Down to the Elite Eight and all my favorites have already been eliminated.

Stanford advanced in overtime when a Cardinal (or is it Tree?)  flattened the Virginia keeper as he was reaching up for a free kick in the PA.  99% of the time that is a foul on the attacker but this referee apparently had a flight to catch.

Goal action starts at about 1:30 --






Bracket here --

http://www.ncaa.com/interactive-bracket/soccer-men/d1

Games tonight - Stanford at Louisville, Denver at Clemson, Providence at North Carolina, Virginia Tech at Wake Forest.


----------



## splinter (Dec 2, 2016)

That is one heck of a save early on by the keeper on the free kick.   Espola, on the goal it looked to me like both the goalie and forward went for the ball at the same time so I don't see it as a foul.   I thought both players were entitled to make a play for the ball.   Would love to hear what some of the refs out there think about this.


----------



## espola (Dec 2, 2016)

splinter said:


> That is one heck of a save early on by the keeper on the free kick.   Espola, on the goal it looked to me like both the goalie and forward went for the ball at the same time so I don't see it as a foul.   I thought both players were entitled to make a play for the ball.   Would love to hear what some of the refs out there think about this.


There is a thread on bigsoccer referee page debating this --

http://forums.bigsoccer.com/threads/goal-scoring-debate-video.2037197/

"All ball" is not an excuse for careless play.  At a minimum, the attacker had to play without regard for the keeper's health to get into position on the ball.  Goalkeepers with their arms outstretched are typically given the benefit of the doubt in collisions near the ball.  We would be having a different debate if the keeper had protected himself with a raised knee, as my son the keeper was taught.


----------



## splinter (Dec 2, 2016)

As a former college keeper myself, I am amazed at the lack of basic fundamentals I see with goalies these days starting from the youngers all the way up to collegiate.   I agree with you the way this keeper came out for the ball was careless and did zero to protect himself.


----------



## espola (Dec 10, 2016)

NCAA Soccer Cup final is tomorrow at 11AM on one of the ESPN channels.  Both semis went to OT, and one went to 20 kicks.  

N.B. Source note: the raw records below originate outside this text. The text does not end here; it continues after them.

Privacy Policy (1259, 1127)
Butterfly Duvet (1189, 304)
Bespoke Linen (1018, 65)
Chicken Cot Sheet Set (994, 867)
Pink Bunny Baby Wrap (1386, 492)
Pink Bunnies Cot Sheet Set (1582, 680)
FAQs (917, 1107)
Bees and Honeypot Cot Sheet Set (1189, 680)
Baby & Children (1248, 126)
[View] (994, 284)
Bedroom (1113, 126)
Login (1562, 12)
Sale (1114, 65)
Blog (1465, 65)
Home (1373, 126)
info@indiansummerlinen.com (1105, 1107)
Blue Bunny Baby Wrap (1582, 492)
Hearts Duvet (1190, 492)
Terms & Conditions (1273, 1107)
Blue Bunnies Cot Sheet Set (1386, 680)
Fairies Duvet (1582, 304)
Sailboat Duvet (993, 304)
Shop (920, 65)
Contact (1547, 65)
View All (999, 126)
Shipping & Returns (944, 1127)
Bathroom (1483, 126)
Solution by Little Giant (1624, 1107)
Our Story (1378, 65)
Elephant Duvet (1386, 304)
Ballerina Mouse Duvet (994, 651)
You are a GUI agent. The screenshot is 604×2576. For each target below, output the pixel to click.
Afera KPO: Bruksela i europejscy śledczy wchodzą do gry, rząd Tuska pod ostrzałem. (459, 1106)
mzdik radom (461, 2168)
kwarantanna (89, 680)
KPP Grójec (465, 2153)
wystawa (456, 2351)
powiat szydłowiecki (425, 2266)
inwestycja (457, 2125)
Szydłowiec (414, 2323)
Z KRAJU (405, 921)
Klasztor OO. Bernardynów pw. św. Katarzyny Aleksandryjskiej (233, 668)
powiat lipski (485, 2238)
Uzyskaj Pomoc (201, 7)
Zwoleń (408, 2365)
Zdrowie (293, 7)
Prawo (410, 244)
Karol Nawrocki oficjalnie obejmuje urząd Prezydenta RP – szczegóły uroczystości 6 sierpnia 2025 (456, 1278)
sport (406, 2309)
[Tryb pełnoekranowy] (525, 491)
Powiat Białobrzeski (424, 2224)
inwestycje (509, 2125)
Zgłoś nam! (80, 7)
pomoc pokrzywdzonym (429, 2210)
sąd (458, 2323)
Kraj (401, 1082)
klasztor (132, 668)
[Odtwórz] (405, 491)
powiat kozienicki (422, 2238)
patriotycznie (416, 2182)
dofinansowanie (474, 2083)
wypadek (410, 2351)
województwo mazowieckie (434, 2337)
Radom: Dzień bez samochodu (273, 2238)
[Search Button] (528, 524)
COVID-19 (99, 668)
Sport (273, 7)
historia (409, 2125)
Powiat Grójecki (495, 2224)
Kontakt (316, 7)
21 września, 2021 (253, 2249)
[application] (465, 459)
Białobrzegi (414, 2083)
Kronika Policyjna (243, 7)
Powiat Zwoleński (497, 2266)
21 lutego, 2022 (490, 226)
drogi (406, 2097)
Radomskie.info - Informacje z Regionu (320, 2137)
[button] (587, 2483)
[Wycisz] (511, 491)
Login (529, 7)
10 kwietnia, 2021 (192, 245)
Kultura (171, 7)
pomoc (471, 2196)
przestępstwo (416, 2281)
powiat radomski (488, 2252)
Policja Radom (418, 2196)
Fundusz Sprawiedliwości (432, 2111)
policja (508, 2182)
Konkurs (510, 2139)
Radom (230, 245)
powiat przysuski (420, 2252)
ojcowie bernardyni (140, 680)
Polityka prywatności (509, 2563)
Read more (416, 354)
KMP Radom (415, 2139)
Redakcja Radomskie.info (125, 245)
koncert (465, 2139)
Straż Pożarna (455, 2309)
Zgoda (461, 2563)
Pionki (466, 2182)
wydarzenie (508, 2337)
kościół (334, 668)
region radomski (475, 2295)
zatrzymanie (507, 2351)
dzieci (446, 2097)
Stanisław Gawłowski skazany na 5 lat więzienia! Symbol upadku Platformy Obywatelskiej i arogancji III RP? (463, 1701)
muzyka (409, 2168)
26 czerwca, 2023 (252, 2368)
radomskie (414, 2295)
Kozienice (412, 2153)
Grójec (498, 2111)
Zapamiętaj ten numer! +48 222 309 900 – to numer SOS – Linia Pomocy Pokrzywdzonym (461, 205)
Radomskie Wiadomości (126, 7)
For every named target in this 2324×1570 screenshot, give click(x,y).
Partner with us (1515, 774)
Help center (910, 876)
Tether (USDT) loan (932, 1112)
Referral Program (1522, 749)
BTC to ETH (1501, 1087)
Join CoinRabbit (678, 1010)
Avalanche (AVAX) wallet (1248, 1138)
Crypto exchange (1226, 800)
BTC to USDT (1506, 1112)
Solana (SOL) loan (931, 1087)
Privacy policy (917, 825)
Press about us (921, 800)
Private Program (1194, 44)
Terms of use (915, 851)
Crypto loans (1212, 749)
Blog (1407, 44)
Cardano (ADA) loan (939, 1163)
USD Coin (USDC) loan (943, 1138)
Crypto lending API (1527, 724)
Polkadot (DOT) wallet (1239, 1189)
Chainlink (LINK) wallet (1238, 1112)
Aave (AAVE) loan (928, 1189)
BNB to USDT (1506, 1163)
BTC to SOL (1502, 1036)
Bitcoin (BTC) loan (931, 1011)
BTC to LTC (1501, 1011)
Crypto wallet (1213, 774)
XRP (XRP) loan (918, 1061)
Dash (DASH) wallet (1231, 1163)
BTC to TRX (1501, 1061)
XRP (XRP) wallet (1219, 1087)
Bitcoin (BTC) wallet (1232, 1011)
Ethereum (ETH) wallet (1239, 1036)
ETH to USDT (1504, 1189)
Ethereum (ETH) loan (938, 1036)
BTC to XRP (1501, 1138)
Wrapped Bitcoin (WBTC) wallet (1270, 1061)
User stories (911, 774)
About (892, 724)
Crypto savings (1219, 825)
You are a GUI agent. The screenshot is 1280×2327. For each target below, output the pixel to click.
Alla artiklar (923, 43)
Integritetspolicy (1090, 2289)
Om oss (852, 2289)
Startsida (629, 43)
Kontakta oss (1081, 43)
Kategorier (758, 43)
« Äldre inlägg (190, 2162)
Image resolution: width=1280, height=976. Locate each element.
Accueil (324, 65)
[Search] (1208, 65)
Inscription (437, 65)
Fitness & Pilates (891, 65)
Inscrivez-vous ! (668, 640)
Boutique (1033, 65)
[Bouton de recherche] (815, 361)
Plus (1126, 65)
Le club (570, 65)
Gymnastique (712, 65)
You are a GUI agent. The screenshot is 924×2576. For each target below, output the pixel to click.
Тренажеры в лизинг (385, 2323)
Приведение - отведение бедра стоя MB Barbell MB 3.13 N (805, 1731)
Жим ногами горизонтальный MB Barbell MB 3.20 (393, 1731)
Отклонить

Wake Forest beat Denver 2-1 after Denver put everybody up front for a corner kick in second OT, then blew the kick badly.  To compound the mistakes, the last defender tried a slide tackle for the ball in the center circle (I could here someone yelling "Don't dive in" in my memory banks) when he could have just turned the runner outside or fouled him.  

Stanford tied North Carolina, then won the PK circus 10-9.  Nineteen straight good PKs, then one over the bar = zero saves.  Almost made me like the spectacle.


----------



## espola (Dec 11, 2016)

Stanford 0-0 Wake Forest at half.


----------



## espola (Dec 11, 2016)

Starting OT, still 0-0


----------